Había intentado comunicarse conmigo, pero no lo había conseguido por el chismorreo que se traía Myra con lo de Sam Gaddis. Myra estuvo hablando con ella un par de minutos y luego me pasó el auricular.

—Me temo que le ha pasado algo a Tom, Nick —dijo Rose como si no supiera lo que había ocurrido—. Esta mañana ha regresado su caballo solo.

—¿Estás preocupada? —le pregunté—. ¿Te parece que salga a buscarlo?

—La verdad, Nick, no sé —dudó—. Si no le ha pasado nada, le dará algo cuando vea que he mandado al sheriff en su busca.

Dije que eso, seguro, que a Tom no le gustaba que nadie se metiera en sus asuntos.

—Quizá se haya refugiado en algún sitio por la lluvia —dije—. Es posible que espere a que se seque un poco la humedad.

—Seguramente será eso —asintió fingiendo alivio—. No podría guarecer a la yegua y dejó que volviera sola a casa.

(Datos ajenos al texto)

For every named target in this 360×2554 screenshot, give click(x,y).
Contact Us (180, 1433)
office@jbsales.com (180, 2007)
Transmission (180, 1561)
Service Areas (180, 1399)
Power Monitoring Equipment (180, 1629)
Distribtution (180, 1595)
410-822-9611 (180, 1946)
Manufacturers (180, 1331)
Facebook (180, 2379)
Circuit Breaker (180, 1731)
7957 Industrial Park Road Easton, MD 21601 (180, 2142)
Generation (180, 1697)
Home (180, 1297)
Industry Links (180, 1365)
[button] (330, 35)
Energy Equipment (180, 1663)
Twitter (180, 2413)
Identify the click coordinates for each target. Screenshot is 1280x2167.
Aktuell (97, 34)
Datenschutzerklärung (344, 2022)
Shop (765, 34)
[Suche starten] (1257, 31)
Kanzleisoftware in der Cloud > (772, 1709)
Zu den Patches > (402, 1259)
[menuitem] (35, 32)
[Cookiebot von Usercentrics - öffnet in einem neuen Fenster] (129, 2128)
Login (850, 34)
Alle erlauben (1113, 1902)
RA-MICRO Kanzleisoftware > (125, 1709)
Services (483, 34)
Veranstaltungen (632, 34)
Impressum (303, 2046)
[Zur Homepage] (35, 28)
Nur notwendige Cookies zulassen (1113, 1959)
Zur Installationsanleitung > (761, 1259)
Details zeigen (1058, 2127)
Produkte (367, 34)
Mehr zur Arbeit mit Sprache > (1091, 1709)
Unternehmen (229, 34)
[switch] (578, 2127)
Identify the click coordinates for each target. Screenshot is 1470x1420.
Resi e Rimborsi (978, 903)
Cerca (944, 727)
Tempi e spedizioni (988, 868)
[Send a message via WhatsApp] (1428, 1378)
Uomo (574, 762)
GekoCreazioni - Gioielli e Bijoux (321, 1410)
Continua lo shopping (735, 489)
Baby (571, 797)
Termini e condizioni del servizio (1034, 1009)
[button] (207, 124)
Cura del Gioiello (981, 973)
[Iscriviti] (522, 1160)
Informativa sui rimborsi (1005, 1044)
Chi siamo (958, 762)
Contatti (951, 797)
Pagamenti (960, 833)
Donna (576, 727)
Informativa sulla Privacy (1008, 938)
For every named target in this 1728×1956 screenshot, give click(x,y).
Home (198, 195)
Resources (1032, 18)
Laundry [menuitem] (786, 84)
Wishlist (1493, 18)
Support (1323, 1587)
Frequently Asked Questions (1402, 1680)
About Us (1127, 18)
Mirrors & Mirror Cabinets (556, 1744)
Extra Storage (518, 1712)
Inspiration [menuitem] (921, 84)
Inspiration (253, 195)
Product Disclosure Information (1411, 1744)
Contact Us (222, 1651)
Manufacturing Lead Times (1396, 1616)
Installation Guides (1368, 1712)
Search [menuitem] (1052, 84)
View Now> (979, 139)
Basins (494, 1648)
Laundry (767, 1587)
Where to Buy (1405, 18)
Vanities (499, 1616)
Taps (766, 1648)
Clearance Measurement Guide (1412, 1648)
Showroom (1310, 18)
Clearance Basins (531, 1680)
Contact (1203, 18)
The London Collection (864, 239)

—Sí, habrá sido eso. Después de todo, no te dijo que volvería anoche, ¿verdad que no?

—No, no lo hizo. Nunca me dice cuánto tiempo va a estar fuera.

—Bueno, no te preocupes. Es decir, aún no. Si Tom no ha vuelto a casa mañana, empezaré a buscarlo.

Myra ponía caras y hacía gestos para preguntar qué pasaba. Le pasé el auricular, hubo otro rato de parloteo y acabó pidiéndole a Rose que cenara con nosotros.

—Mira, querida, tienes que venir, porque tengo un montón de cosas que contarte. Puedes coger el correo de las cuatro y después Nick te llevará a casa.

Colgó, sacudió la cabezota y murmuró:

—Pobre Rose. Pobre, querida y dulce mujer.

—Querida —dije—, Rose no es pobre. La granja que tienen ella y Tom está muy bien.

—Venga, cierra el pico. Solo con que fueras medio hombre, hace tiempo que le habrías ajustado las cuentas a Tom Hauck. Lo habrías metido en la cárcel, que es donde debe estar, en vez de dejarlo en libertad para que pegue a esa mujercita que tiene, tan desvalida, la pobre.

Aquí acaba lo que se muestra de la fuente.